◆ Problem description
Repeat the data exactly as it stands.

◆ Available data
□ □ □ □ □ □ □

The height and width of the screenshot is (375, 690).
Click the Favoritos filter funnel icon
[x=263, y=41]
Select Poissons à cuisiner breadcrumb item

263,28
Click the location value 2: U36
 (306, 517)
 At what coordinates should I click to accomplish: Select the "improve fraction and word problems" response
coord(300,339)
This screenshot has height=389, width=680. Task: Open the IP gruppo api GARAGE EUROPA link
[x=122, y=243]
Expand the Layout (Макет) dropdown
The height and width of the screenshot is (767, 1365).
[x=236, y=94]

□ □ □ □ □ □ □

◆ Solution to this problem
The height and width of the screenshot is (375, 690).
Click the Favoritos filter funnel icon
[x=263, y=41]
Select Poissons à cuisiner breadcrumb item

263,28
Click the location value 2: U36
 (306, 517)
 At what coordinates should I click to accomplish: Select the "improve fraction and word problems" response
coord(300,339)
This screenshot has height=389, width=680. Task: Open the IP gruppo api GARAGE EUROPA link
[x=122, y=243]
Expand the Layout (Макет) dropdown
The height and width of the screenshot is (767, 1365).
[x=236, y=94]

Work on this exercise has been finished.